(Records drawn from a dataset)
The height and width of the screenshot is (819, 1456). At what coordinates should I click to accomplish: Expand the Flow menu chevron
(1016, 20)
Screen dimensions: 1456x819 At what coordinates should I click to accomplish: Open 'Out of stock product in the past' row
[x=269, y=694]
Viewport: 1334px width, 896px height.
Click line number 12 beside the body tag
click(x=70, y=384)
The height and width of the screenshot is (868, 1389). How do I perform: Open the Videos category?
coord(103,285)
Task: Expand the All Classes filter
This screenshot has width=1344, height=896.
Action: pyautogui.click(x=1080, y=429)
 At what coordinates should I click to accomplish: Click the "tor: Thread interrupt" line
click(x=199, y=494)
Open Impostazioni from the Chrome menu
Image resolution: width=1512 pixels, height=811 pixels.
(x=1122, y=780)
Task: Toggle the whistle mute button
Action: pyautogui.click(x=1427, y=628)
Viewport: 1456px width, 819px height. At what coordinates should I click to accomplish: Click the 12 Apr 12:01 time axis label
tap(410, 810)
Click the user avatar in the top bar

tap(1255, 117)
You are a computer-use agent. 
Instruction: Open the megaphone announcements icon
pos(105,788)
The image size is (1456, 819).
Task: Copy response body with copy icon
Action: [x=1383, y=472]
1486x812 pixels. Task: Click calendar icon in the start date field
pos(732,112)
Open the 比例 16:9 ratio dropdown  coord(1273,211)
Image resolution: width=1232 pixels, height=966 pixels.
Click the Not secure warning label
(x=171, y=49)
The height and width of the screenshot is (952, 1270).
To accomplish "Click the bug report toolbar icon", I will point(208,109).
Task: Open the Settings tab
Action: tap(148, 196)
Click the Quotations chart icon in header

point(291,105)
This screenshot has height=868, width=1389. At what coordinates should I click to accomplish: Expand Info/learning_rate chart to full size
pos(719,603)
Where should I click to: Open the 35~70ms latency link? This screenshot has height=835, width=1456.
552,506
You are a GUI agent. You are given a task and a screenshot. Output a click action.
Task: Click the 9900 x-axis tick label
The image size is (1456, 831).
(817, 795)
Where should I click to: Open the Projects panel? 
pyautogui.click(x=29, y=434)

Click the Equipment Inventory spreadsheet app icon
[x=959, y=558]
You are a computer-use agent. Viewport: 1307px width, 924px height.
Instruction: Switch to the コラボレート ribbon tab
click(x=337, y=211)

- [REQUIREMENT]: Write each entry out again. Do not change a word.

- [SOLVED EXERCISE]:
The height and width of the screenshot is (819, 1456). At what coordinates should I click to accomplish: Expand the Flow menu chevron
(1016, 20)
Screen dimensions: 1456x819 At what coordinates should I click to accomplish: Open 'Out of stock product in the past' row
[x=269, y=694]
Viewport: 1334px width, 896px height.
Click line number 12 beside the body tag
click(x=70, y=384)
The height and width of the screenshot is (868, 1389). How do I perform: Open the Videos category?
coord(103,285)
Task: Expand the All Classes filter
This screenshot has width=1344, height=896.
Action: pyautogui.click(x=1080, y=429)
 At what coordinates should I click to accomplish: Click the "tor: Thread interrupt" line
click(x=199, y=494)
Open Impostazioni from the Chrome menu
Image resolution: width=1512 pixels, height=811 pixels.
(x=1122, y=780)
Task: Toggle the whistle mute button
Action: pyautogui.click(x=1427, y=628)
Viewport: 1456px width, 819px height. At what coordinates should I click to accomplish: Click the 12 Apr 12:01 time axis label
tap(410, 810)
Click the user avatar in the top bar

tap(1255, 117)
You are a computer-use agent. 
Instruction: Open the megaphone announcements icon
pos(105,788)
The image size is (1456, 819).
Task: Copy response body with copy icon
Action: [x=1383, y=472]
1486x812 pixels. Task: Click calendar icon in the start date field
pos(732,112)
Open the 比例 16:9 ratio dropdown  coord(1273,211)
Image resolution: width=1232 pixels, height=966 pixels.
Click the Not secure warning label
(x=171, y=49)
The height and width of the screenshot is (952, 1270).
To accomplish "Click the bug report toolbar icon", I will point(208,109).
Task: Open the Settings tab
Action: tap(148, 196)
Click the Quotations chart icon in header

point(291,105)
This screenshot has height=868, width=1389. At what coordinates should I click to accomplish: Expand Info/learning_rate chart to full size
pos(719,603)
Where should I click to: Open the 35~70ms latency link? This screenshot has height=835, width=1456.
552,506
You are a GUI agent. You are given a task and a screenshot. Output a click action.
Task: Click the 9900 x-axis tick label
The image size is (1456, 831).
(817, 795)
Where should I click to: Open the Projects panel? 
pyautogui.click(x=29, y=434)

Click the Equipment Inventory spreadsheet app icon
[x=959, y=558]
You are a computer-use agent. Viewport: 1307px width, 924px height.
Instruction: Switch to the コラボレート ribbon tab
click(x=337, y=211)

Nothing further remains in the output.